L’importanza della vaccinazione per i pazienti onco-ematologici
Le statistiche dicono che l’incidenza di Herpes Zoster in pazienti affetti da neoplasie ematologiche è di 31/1000 soggetti-anno. Inoltre si tratta di una delle principali complicanze infettive in pazienti con mieloma multiplo, con un rischio aumentato di 14,8 volte.
Più in generale, il rischio di sviluppare nevralgia post-erpetica varia tra il 6% e il 40% nei pazienti con tumore ematologico
L’European Myeloma Network raccomanda la vaccinazione anti Herpes Zoster nei pazienti con mieloma multiplo e nei pazienti che hanno subito trapianto di cellule staminali ematopoietiche autologhe o allogeniche.
Cancer Network raccomanda la vaccinazione anti Herpes Zoster nei pazienti con patologia onco-ematologica. In termini generali la probabilità maggiore di sviluppare Zoster fra i tumori solidi si osserva in quelli del sistema nervoso centrale.
Il cancro orale, esofageo, dello stomaco, colorettale, del polmone, del seno, delle ovaie, della prostata, del rene e della vescica sono associati ad un aumento della probabilità di sviluppare l’infezione fra il 10-50%.
La vaccinazione per Herpes Zoster nei pazienti con patologie respiratorie croniche
I pazienti con BPCO hanno complessivamente un rischio aumentato del 41% di sviluppare Herpes Zoster rispetto alla popolazione generale. Inoltre, il rischio raddoppia nei pazienti che assumono steroidi inalatori e triplica nei pazienti che assumono steroidi orali rispetto agli individui sani.

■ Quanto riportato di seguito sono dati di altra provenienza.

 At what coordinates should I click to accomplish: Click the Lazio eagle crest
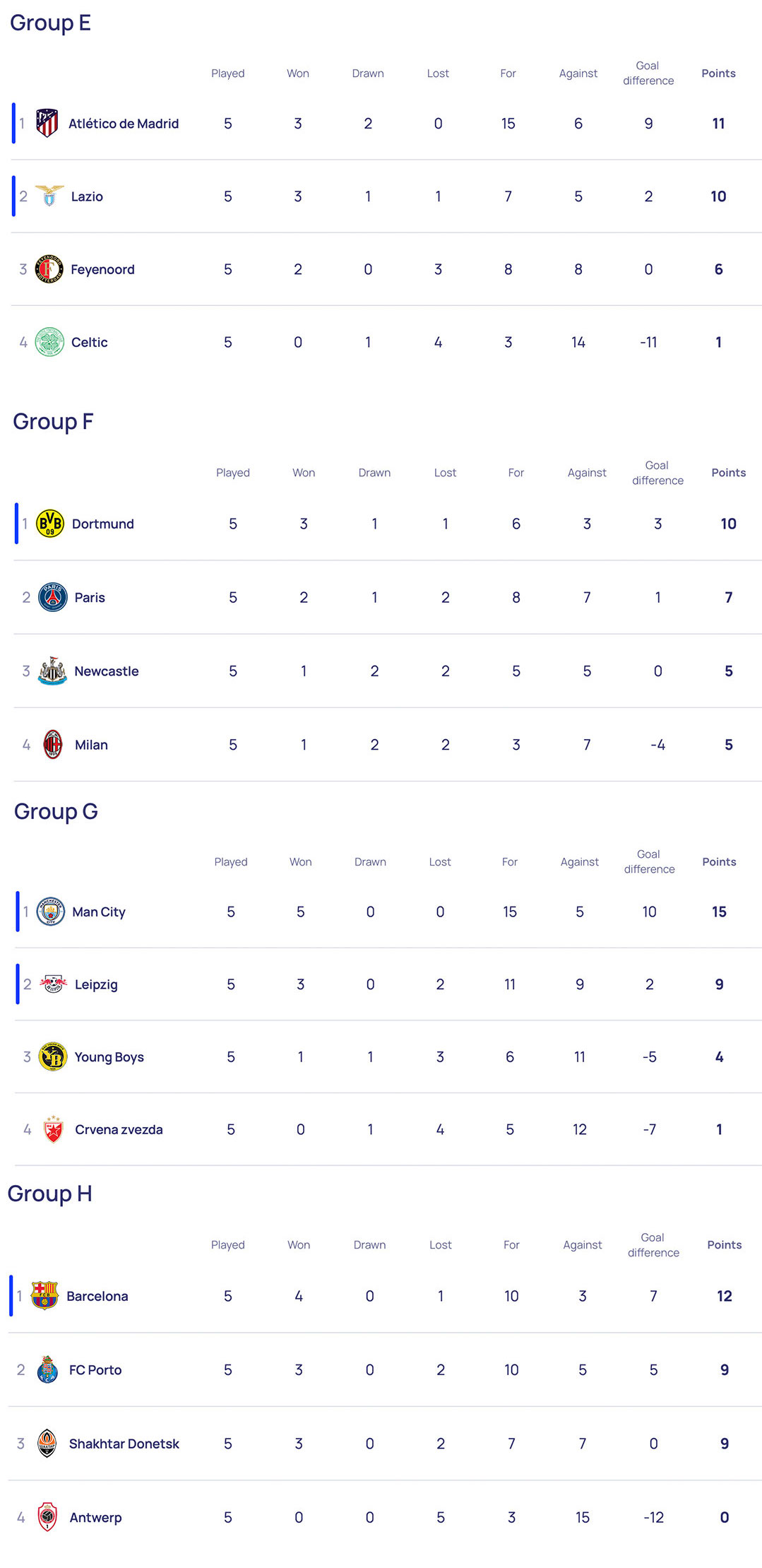[x=49, y=196]
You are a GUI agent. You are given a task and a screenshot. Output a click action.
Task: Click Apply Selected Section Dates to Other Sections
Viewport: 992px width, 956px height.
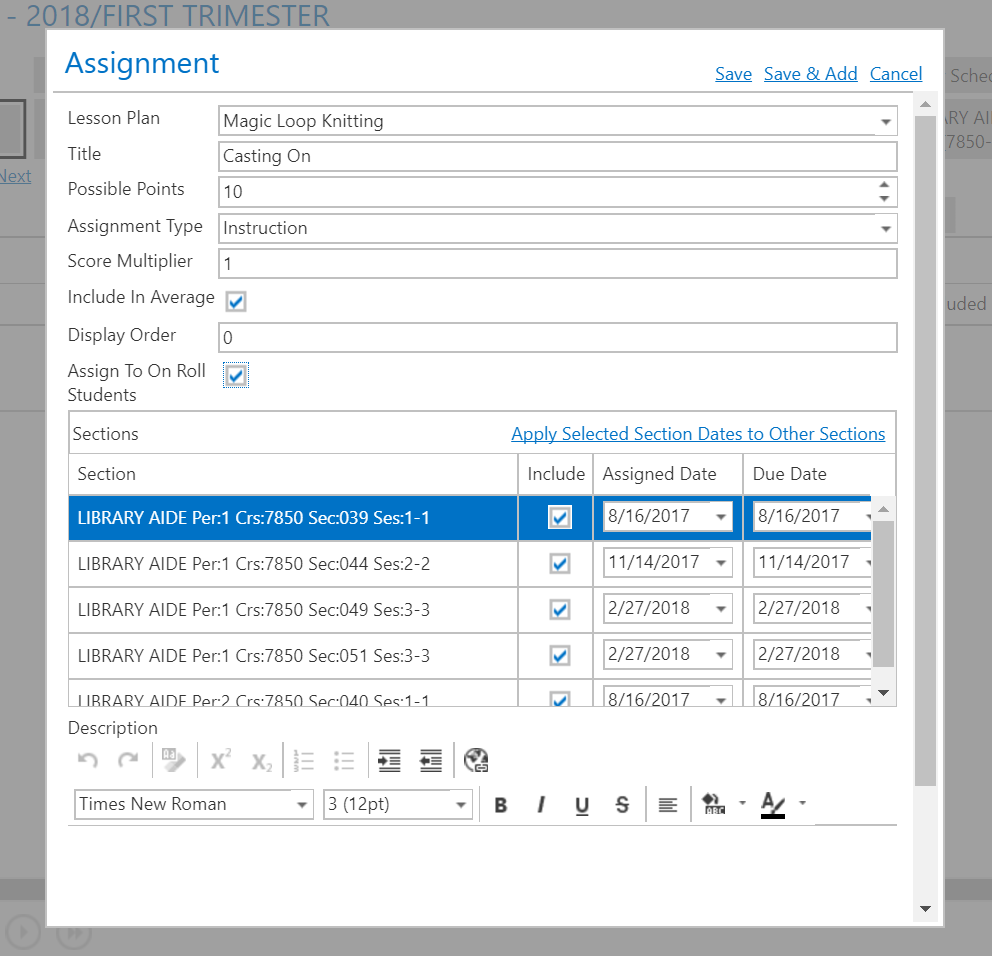tap(698, 434)
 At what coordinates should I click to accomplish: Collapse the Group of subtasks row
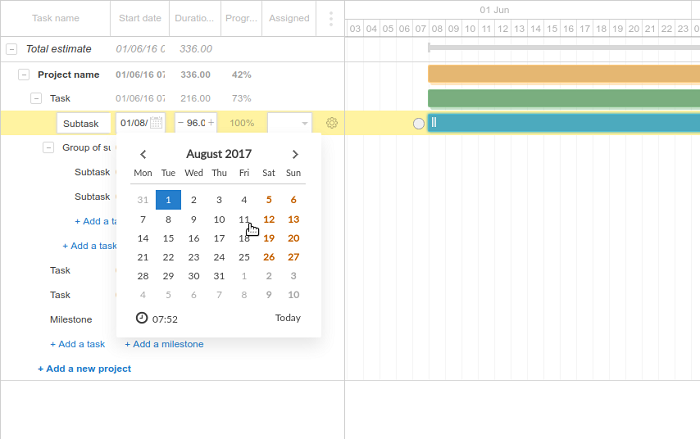[x=48, y=147]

Tra le varie comorbidità, la BPCO è associata ad un rischio aumentato del 53% di nevralgia post erpetica.
Per quanto riguarda l’asma, chi ne soffre ha un rischio aumentato del 24% di sviluppare Herpes Zoster e la patologia è associata ad un rischio aumentato del 20% di nevralgia post erpetica.
Per questo il report GOLD 2022 (2024) indica la vaccinazione anti-HZ per i pazienti con BPCO di età ≥50 anni. e le recenti raccomandazioni SIMIT (2021) per la vaccinazione dell’adulto raccomandano la vaccinazione con RZV nei pazienti con BPCO e/o Asma.